Profondo Rosso fin dall’inizio è un racconto che pure se apparentemente bilanciato, logico, nelle mani di Dario Argento diventa una sorta di incubo, un viaggio allucinato dove la morte della sensitiva Helga Ulmann (Macha Méri), il coinvolgimento in quanto testimone del jazzista Marcus Daly (David Hemmings), ci portano dentro una falsa realtà, una falsa città cucita con i pezzi di Roma, Perugia, Torino. Argento vuole spaesare lo spettatore, sovvertire i canoni mostrandoci un racconto dove non è l’ignoto a dominare, ma l’impossibilità di sfuggire alla sua volontà, alla sua visione, ad una soggettiva imperante, dove la logica è solo di facciata, in realtà è sostanzialmente assente. Se la trilogia degli animali aveva sancito un rinnovamento totale del genere giallo e thriller, paragonabile solo a ciò che Sergio Leone e Sergio Corbucci avevano impresso al western, il grande merito di Argento è quello di capire che l’horror è il nuovo protagonista sul grande schermo.

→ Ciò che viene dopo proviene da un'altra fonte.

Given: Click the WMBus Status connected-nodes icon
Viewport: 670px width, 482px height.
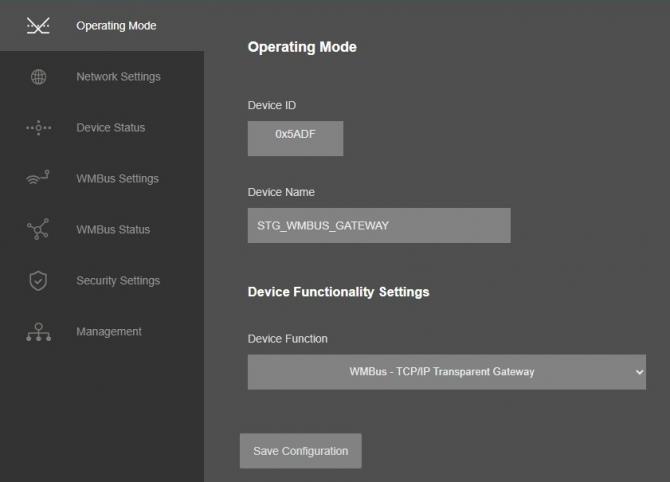Looking at the screenshot, I should [38, 230].
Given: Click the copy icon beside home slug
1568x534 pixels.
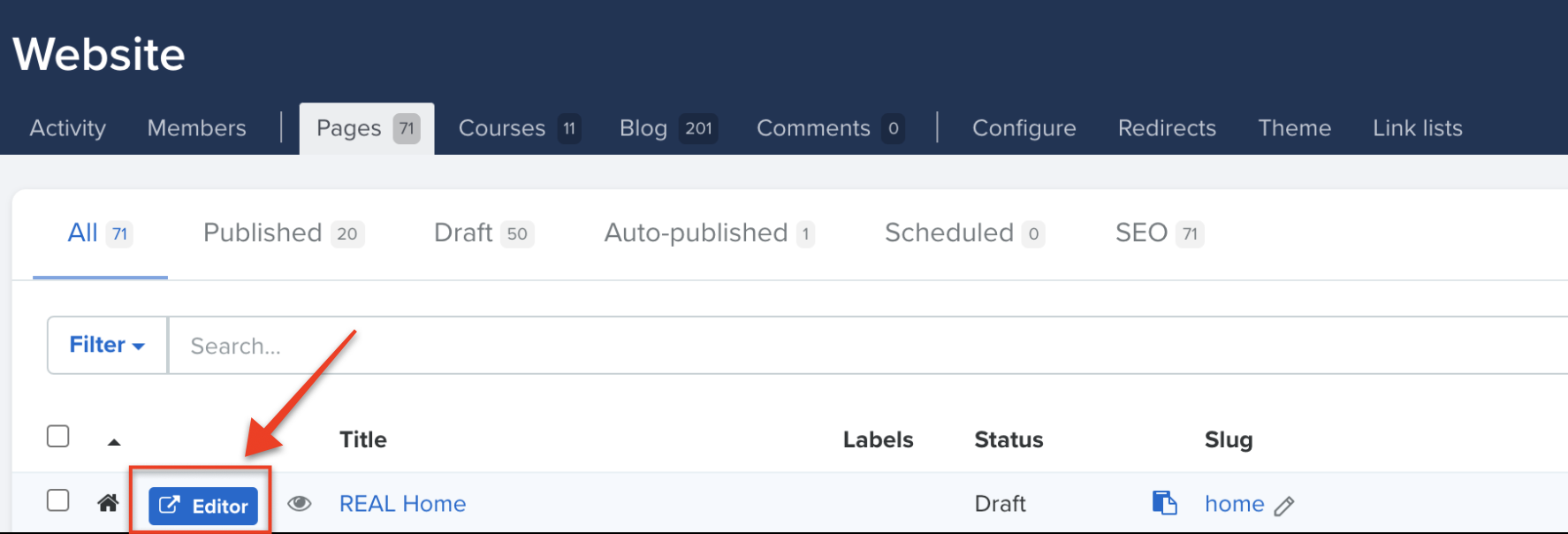Looking at the screenshot, I should point(1164,502).
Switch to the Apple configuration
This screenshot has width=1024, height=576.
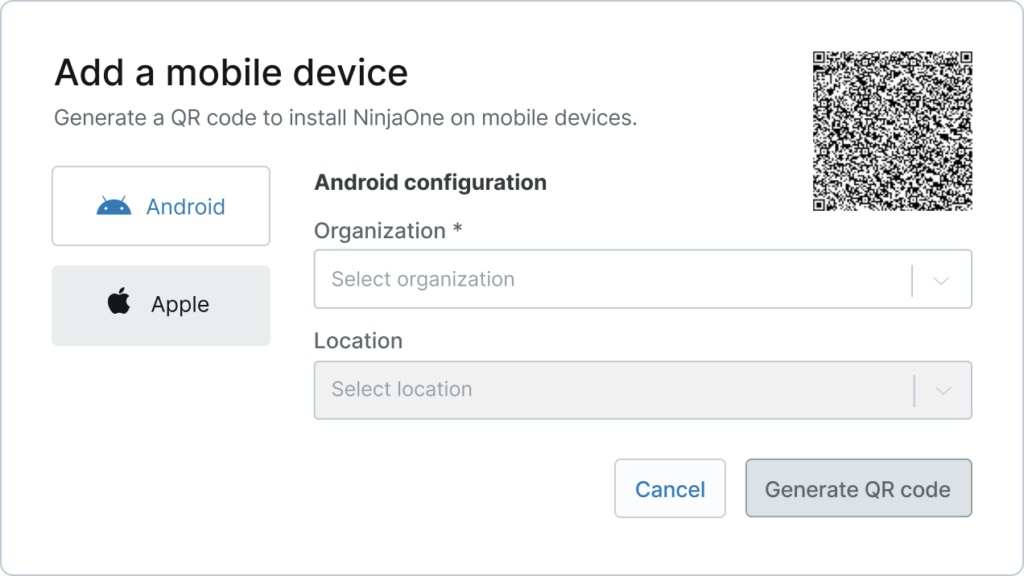[160, 304]
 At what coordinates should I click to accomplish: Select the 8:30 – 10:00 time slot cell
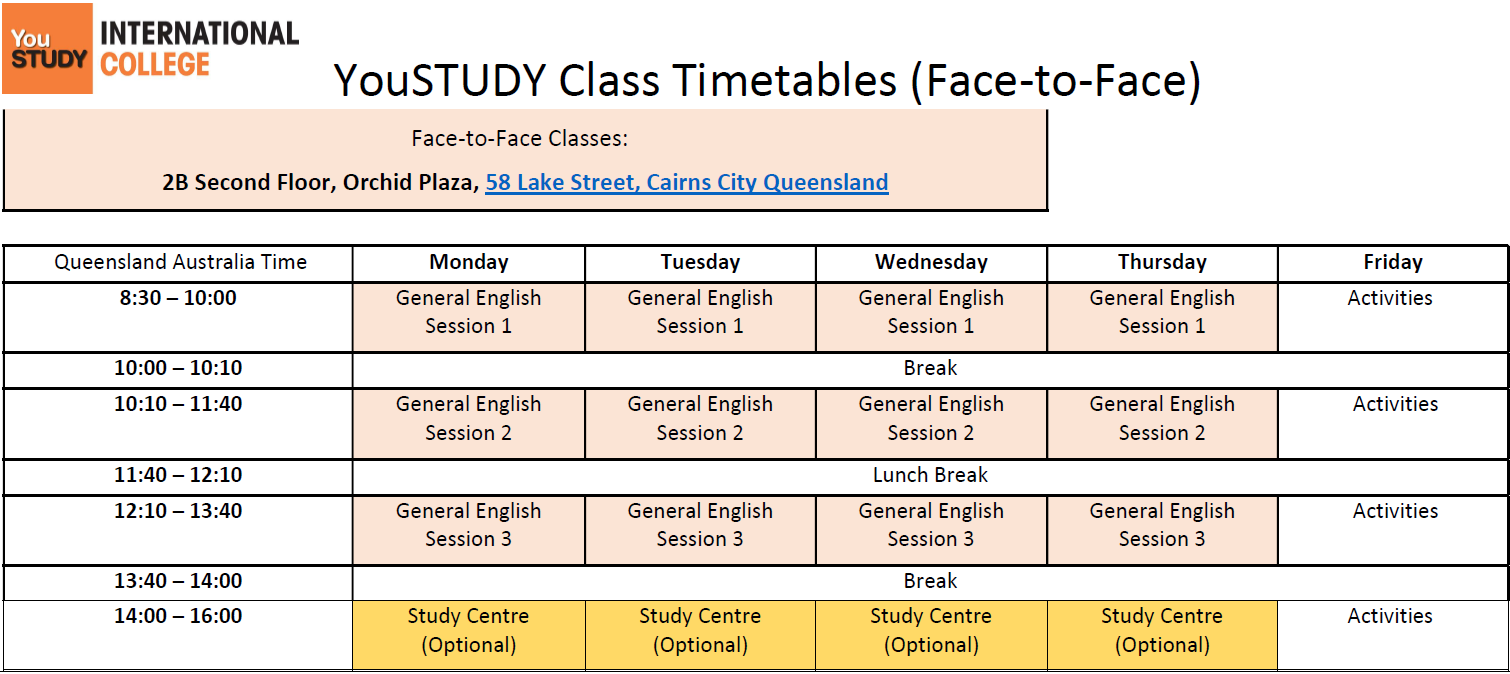178,299
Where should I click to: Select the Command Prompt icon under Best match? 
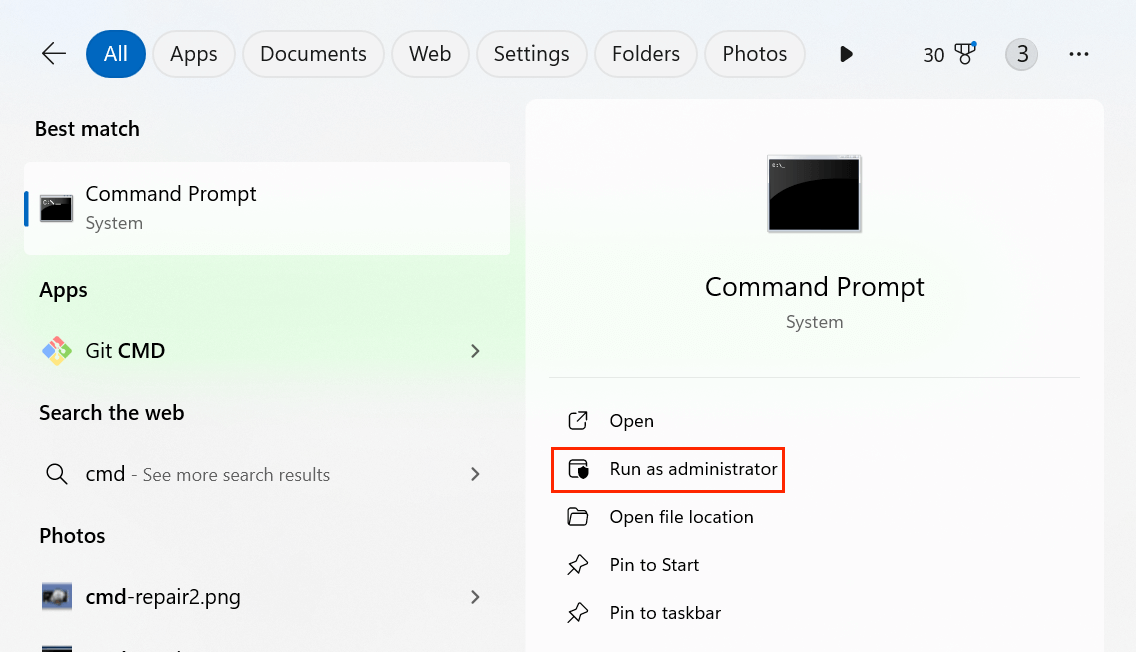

Metafora di una società che si sta trasformando, in cui i “valori tradizionali” non funzionano più e dove la violenza è ormai imperante e dove la conflittualità si manifesta in modi inediti. Non un caso che solo l’anno prima sia uscito quel Non aprite quella porta di Tobe Hopper, che sancisce la nascita dello slasher come nuova variante del genere. Profondo Rosso inaugura un percorso differente ma attinente senza dubbio, con una violenza che è sì raccapricciante, ma ornata di simbolismi profondi. Lo si vede per esempio in quella terrificante bambola (simbolo che Argento recupera dal cinema del passato), nel motivetto che anticipa diverse morti, nel modo in cui sangue, membra distrutte, sono in realtà macabri indizi per noi e per Marcus, diventato giocoforza detective. Al suo fianco la giornalista Gianna (Daria Nicolodi), altra creatura femminile quasi spettrale, in un racconto dove si passa dalla vita alla (violentissima) morte dannatamente in fretta e senza scampo.

Tra jazz e metafore sociali, orrore e legacy

Profondo Rosso si nutre di una regia possente, allucinata, arma perfetta nelle mani di Argento per seminare false piste, false rivelazioni, mentre verità e leggenda si uniscono, mentre finiamo in quella villa, dove Argento distrugge il concetto di focolare domestico. La famiglia, pietra angolare della società italiana tradizionale, viene disgregata dalle confessioni del disturbato Carlo (Gabriele Lavia), amico di Marcus, da una catena di omicidi che riconducono alla madre di Carlo, che ha il volto dell’ex diva del muto Clara Calamai. Non è un caso. L’Italia degli anni ‘70 ha un cuore violento, la Generazione del ‘68 ha rifiutato gli ideali di vita borghesi, poi è venuta l’epoca della Tensione, un gorgo dentro cui è difficile trovare una verità, che come per Marcus, appare ogni volta quella sbagliata. La stessa violenza in quegli anni cambia faccia, diventa domestica, con quella bambola mostruosa, e con madri assassine, figli disturbati. C’è un passato di peccati non solo non seppellito, ma che diventa un macabro mausoleo.